Short slams Blair over “mishandling” of Iraq
Former international development secretary Clare Short will say Sunday that the recent terrorist attacks in Istanbul and Saudi Arabia were directly influenced by the “mishandling of Iraq.”
Ms Short, who resigned this year because of the US and UK’s unilateral decision to wage war on Baghdad, said the suicide bomb blasts in Turkey, which killed 27 and left hundreds injured, were a direct continuation of the crisis in Iraq.
In an interview Sunday’s GMTV programme, she will accuse Prime Minister Tony Blair of obsequiously embracing US neo-conservative foreign policy “hook, line and sinker.”
She will criticise the “bad leadership” and “terrible errors” of US President George W Bush and charge Mr Blair in particular with “messianic”, “right wing” and “shallow” leadership.
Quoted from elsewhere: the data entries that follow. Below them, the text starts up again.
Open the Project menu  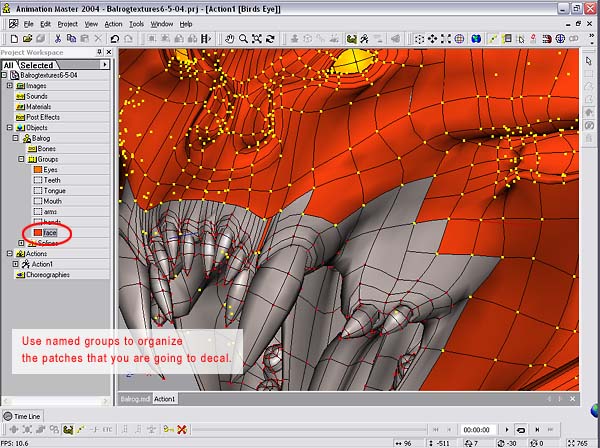[x=67, y=23]
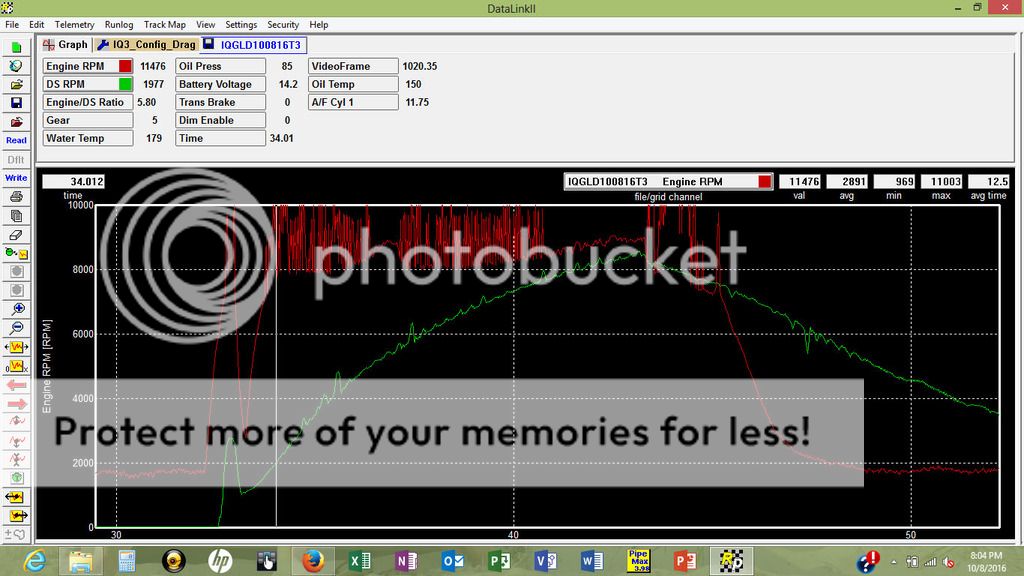The width and height of the screenshot is (1024, 576).
Task: Zoom in using the magnifier plus icon
Action: [16, 309]
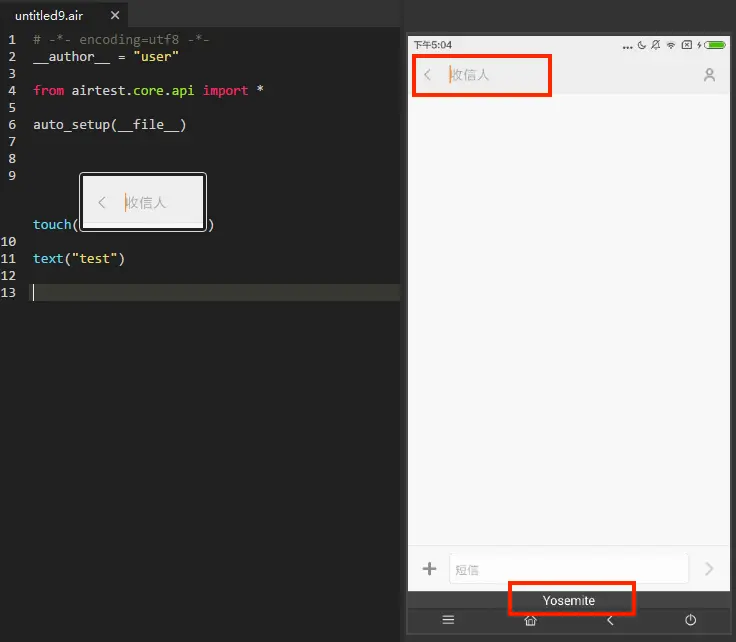736x642 pixels.
Task: Click the Yosemite keyboard label
Action: (x=568, y=601)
She will say: “I think we’ve got an unfolding and accumulating tragedy that is dreadful for everyone in the world, that was predicted by many, many serious people before the Iraq war.
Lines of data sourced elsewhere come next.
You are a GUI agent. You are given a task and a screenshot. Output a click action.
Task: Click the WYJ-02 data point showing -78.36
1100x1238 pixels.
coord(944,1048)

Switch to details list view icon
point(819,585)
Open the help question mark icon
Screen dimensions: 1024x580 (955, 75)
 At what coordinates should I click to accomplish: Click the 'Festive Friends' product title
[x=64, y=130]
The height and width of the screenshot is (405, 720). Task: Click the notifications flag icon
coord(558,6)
“I think that’s what’s happening, and it’s dreadful, and the risks of death and suffering and more bitterness and division are very serious for the world.”
She said the Iraq war had acted as a “recruiting sergeant” for terrorist groups worldwide.
She added: “I see this as the danger of a growing, growing disorder, violence, killing, bitterness, that will spread and grow, destabilise across the world, create more bitter division … very dangerous. A tragedy.”
Mr Bush yesterday said it was the ‘solemn responsibility’ of national leaders to protect their populations against terrorism.
He said the US and UK would not look askance at “terrorists trying to intimidate the people of the free world.”
Confirming the special relationship between the two allies, he said: “America is lucky to have a friend as strong as Tony Blair.”
Foreign Secretary Jack Straw said the bomb attacks in Turkey signified that everybody was now a target.
He said: “The truth is that with this kind of indiscriminate ruthless terrorism everybody is a target.”